* _Input material_:
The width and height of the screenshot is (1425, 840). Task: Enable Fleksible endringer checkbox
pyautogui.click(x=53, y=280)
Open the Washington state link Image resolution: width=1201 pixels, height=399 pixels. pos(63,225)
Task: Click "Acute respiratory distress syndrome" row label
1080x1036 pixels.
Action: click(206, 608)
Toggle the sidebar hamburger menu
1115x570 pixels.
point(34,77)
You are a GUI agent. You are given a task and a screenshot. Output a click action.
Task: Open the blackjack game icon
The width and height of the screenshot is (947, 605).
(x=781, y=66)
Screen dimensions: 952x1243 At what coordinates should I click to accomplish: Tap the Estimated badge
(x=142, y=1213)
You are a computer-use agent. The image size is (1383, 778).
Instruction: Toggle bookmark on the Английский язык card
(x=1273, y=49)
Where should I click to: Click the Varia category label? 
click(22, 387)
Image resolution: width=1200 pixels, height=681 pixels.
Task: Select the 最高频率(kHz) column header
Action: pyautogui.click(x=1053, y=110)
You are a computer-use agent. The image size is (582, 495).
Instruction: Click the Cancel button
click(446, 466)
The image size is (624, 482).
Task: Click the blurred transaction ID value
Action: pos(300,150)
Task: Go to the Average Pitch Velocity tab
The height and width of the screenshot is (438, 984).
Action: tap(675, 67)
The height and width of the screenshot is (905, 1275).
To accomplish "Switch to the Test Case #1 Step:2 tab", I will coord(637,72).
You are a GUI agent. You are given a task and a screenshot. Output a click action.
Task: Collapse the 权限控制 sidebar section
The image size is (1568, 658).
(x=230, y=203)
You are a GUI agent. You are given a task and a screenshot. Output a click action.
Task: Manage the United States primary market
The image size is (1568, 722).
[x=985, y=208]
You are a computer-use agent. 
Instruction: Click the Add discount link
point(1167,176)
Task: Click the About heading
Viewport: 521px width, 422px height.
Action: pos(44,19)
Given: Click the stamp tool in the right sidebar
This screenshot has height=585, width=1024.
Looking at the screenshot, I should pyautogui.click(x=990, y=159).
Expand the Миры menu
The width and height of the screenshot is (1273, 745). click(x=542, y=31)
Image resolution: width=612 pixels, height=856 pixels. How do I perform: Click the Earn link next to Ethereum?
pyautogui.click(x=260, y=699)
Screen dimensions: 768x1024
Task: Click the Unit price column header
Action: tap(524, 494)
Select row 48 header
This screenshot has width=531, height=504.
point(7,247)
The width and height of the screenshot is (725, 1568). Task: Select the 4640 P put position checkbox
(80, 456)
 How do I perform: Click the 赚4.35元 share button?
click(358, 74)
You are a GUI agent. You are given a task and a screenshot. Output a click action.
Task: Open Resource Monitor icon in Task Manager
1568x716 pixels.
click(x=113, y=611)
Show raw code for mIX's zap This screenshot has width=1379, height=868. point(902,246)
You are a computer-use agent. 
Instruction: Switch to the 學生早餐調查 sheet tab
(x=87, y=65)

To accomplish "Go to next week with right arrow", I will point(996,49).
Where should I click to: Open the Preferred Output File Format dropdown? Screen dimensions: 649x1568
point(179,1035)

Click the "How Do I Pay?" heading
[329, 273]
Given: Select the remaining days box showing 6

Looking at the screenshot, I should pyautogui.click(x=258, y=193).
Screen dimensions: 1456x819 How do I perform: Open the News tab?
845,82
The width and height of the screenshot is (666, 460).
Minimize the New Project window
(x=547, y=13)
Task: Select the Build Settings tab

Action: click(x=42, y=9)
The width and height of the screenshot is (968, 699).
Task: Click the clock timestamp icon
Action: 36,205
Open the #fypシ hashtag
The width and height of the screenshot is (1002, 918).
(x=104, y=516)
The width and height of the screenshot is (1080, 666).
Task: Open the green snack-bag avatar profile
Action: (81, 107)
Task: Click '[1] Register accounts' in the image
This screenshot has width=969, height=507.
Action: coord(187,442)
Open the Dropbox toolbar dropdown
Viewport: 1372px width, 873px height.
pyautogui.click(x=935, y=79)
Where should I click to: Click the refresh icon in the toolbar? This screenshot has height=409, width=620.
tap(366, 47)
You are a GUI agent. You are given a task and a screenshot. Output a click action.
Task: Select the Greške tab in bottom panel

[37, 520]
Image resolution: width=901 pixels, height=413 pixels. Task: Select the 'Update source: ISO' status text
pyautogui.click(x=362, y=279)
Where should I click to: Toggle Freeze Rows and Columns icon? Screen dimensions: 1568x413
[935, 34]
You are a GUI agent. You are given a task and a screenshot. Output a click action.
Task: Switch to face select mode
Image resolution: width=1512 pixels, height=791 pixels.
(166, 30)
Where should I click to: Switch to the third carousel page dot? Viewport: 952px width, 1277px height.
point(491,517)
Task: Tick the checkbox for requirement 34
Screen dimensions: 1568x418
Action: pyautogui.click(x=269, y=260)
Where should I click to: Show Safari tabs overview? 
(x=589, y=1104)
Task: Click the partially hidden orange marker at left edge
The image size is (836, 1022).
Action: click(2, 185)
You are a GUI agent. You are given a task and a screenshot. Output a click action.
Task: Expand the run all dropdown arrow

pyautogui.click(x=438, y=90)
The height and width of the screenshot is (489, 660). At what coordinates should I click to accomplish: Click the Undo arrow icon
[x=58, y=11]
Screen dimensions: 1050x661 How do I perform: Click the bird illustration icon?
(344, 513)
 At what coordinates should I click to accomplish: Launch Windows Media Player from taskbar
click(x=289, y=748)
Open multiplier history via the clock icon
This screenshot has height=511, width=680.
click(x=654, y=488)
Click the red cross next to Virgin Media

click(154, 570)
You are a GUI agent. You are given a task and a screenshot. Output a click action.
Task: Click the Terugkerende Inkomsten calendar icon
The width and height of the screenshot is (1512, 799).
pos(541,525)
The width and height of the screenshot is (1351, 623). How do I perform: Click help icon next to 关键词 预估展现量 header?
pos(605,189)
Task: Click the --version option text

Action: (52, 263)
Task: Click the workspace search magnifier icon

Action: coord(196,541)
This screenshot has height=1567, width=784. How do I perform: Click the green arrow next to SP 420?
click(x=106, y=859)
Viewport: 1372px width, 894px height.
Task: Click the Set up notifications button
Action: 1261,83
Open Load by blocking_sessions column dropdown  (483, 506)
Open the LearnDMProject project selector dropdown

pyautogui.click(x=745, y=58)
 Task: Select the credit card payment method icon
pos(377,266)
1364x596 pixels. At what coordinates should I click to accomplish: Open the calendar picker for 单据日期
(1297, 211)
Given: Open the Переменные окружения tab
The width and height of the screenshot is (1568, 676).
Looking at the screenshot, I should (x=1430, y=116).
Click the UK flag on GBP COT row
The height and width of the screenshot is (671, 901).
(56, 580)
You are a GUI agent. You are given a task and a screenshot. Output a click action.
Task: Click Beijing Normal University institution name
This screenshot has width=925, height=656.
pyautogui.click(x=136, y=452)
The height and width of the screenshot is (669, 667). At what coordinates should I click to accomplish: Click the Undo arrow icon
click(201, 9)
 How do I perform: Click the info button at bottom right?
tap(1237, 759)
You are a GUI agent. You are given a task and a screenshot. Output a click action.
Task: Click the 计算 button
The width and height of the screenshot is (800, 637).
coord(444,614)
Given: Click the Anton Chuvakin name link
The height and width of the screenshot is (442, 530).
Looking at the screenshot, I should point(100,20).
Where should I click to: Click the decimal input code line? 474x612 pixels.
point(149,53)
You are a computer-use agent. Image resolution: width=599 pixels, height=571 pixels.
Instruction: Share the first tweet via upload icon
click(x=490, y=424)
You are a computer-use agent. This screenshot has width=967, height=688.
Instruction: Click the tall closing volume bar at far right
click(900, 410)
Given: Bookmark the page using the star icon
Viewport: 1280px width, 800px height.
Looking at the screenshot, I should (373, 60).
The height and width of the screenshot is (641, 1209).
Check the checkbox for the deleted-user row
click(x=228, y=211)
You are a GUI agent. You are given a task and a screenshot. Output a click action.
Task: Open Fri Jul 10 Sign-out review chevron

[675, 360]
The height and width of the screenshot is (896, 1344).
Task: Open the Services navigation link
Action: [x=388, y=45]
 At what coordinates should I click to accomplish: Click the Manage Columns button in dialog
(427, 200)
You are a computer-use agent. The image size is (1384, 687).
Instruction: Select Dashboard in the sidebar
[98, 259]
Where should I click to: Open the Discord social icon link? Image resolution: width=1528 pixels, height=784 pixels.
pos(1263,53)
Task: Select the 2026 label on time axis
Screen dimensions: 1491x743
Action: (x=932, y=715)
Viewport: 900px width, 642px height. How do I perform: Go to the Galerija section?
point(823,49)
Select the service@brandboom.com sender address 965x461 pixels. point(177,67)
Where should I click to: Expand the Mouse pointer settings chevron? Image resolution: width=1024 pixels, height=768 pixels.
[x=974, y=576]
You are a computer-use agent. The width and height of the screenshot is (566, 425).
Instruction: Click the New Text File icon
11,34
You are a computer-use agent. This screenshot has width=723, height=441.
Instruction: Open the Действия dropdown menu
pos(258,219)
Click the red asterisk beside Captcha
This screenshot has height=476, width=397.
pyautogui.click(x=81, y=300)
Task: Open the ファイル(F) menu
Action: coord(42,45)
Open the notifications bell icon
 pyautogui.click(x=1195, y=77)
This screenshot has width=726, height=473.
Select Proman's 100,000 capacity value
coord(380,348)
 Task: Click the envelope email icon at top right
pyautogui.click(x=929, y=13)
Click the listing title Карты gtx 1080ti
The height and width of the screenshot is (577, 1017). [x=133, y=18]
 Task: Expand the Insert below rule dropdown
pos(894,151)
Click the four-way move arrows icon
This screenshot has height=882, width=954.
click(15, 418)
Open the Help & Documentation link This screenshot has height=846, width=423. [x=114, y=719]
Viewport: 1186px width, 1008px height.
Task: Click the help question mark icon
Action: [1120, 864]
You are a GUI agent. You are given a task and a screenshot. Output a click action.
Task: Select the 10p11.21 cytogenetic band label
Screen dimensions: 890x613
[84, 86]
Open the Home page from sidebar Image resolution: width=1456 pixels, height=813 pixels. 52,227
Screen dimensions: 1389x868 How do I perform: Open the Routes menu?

* _Task item_:
Take each line above that holds the string "computer" and copy it.

* _Output of the task_:
You are a computer-use agent. The image size is (1383, 778).
You are a computer-use agent. The image size is (582, 495).
You are a computer-use agent. 
You are a computer-use agent. 
You are a computer-use agent. Image resolution: width=599 pixels, height=571 pixels.
You are a computer-use agent. This screenshot has width=967, height=688.
You are a computer-use agent. The image size is (1384, 687).
You are a computer-use agent. The width and height of the screenshot is (566, 425).
You are a computer-use agent. This screenshot has width=723, height=441.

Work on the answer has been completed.